Chromium is an essential nutrient needed for metabolizing sugar and fats. It helps improve blood glucose, insulin and lipid levels in the blood. Eating a diet that is predominantly high in sugar can create stress in the body and can actually result in lower levels of Chromium. This coupled with a low dietary intake, may lead to a deficiency.

MAGNESIUM

Our bodies require Magnesium supplements to produce insulin. This precious insulin is vital for regulating our blood sugar levels. Oh Mg!

ZINC

Zinc is an antioxidant that helps to reduce free radicals formed in the body. It assists the body to metabolize glucose, proteins and carbohydrates, which ultimately supports healthy blood sugar levels. When your blood sugar levels are stable, you may notice that cravings reduce and are less intense.

How Can I Naturally Lower Sugar Cravings?

In addition to the nutrients listed above, there are other strategies you can implement into your life to stave off sugar cravings. Below are our top tips:

Bump Up Protein Intake

Your body spends more time digesting protein than it does carbohydrates — it can keep you feeling full for longer periods of time. When you’re satiated, you’re less likely to have sugar cravings for energy.

Protein also does not cause the same blood sugar spikes and crashes as carbs, which is a common cause of a sweet tooth. The best sources of protein include lean meats, eggs, fish, nuts and beans.

Get Enough Sleep

Getting adequate sleep will lead to stable energy levels throughout the day, reducing the urge for sugar as fuel. It will also help to keep other hormones in check, which, when out of balance, can also create cravings. Aim for seven to nine hours so that you’re not reaching for a quick sugar boost.

Stay Hydrated

Try to come up with a way to remind yourself to drink enough water throughout the day. When you're hydrated, your energy level will be better, you won’t feel as hungry, and your body is less likely to get cravings for sugar. Getting a personal water bottle is one way to develop a habit of drinking more water each day.

Eat Whole Foods

Processed foods are usually high in sugar and cause crashes that lead to cravings. Conversely, whole foods' rich fiber content slows digestion, which aids in regulating blood sugar levels. Aim to incorporate more vegetables, whole grains, proteins and fruits into your meals.

Manage Stress

When your body is stressed, the adrenal glands release a hormone called cortisol. Higher levels of cortisol can affect other hormones, throwing your metabolism out of balance and leading to sugar cravings.

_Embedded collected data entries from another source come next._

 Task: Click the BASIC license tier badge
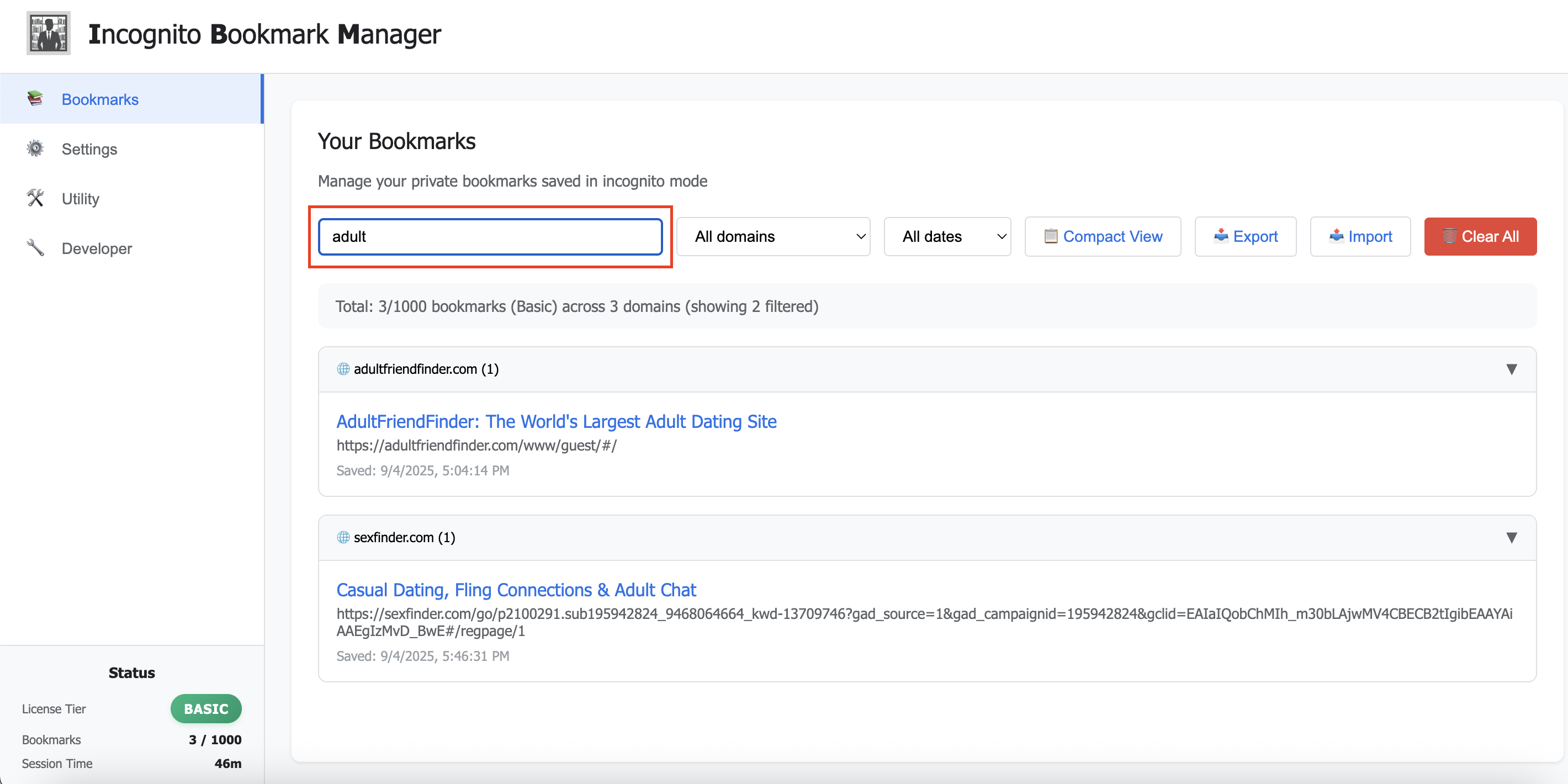coord(206,708)
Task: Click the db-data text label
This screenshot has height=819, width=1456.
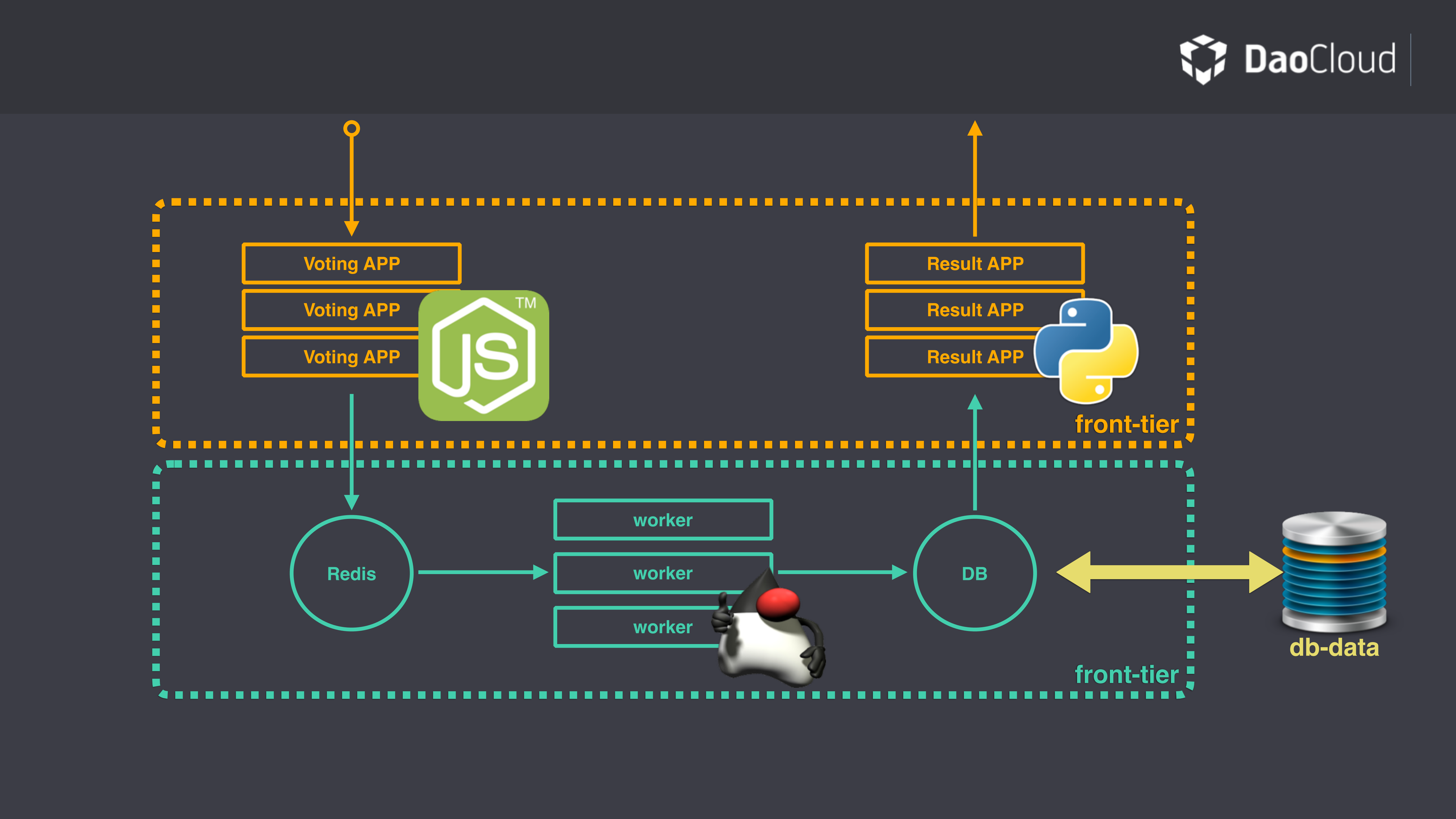Action: [1334, 647]
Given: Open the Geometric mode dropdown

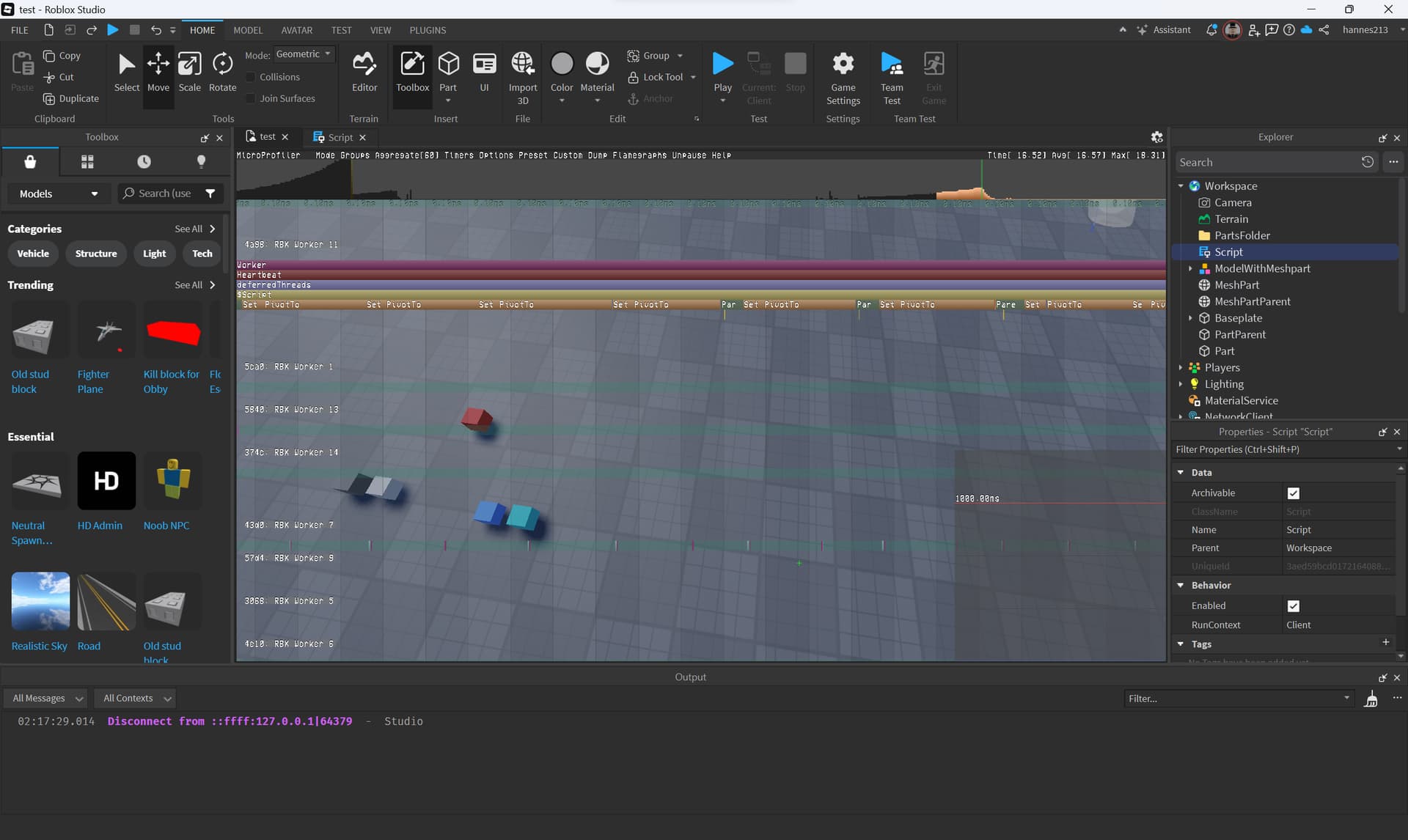Looking at the screenshot, I should tap(304, 54).
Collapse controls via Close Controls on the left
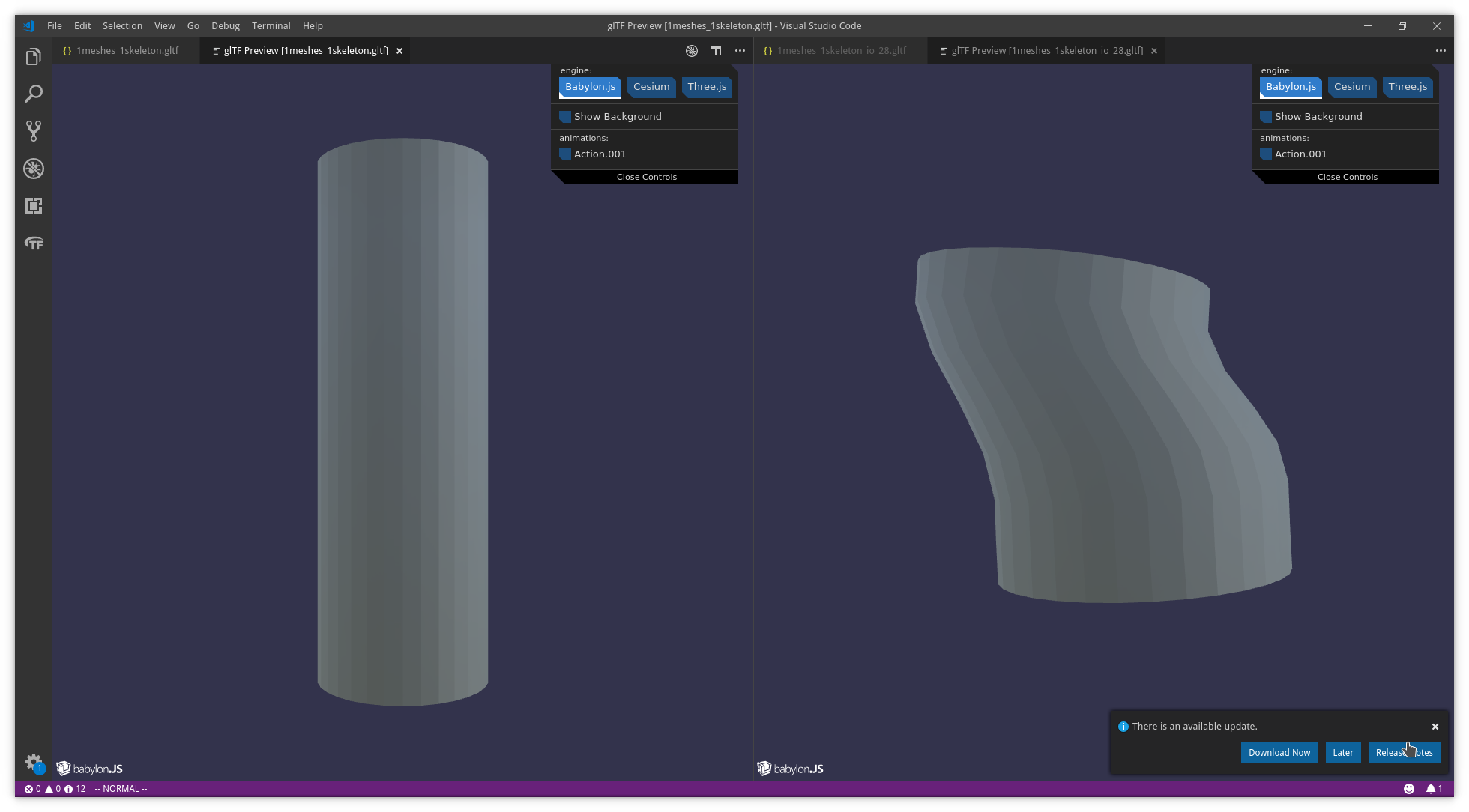Image resolution: width=1469 pixels, height=812 pixels. [x=646, y=176]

Take on new relaxation techniques like yoga, meditation and breathing exercise — they’re a great replacement for sugar cravings.

Exercise Regularly

Daily exercise, even just a little bit, releases endorphins and does a lot of good for your body. It will help regulate your blood sugar levels, elevate your mood and burn off excess stress, which can cause your body to crave sweets. Thirty minutes a day of moderate exercise is a great place to start.

REFERENCES:

  1. Broadhurst C, Polansky M, Anderson R. Insulin-like Biological Activity of Culinary and Medicinal Plant Aqueous Extracts in Vitro. Journal of Agricultural and Food Chemistry. 2000;48(3):849-852.
  2. Tiwari P, Mishra B, Sangwan N. Phytochemical and Pharmacological Properties of Gymnema sylvestre: An Important Medicinal Plant. BioMed Research International. 2014;2014:1-18.
  3. Anderson R. Chromium as an Essential Nutrient for Humans. Regulatory Toxicology and Pharmacology. 1997;26(1):S35-S41.
  4. Lefébvre P, Paolisso G, Scheen A. Magnesium and glucose metabolism. Therapie. 2019;49(1):1-7.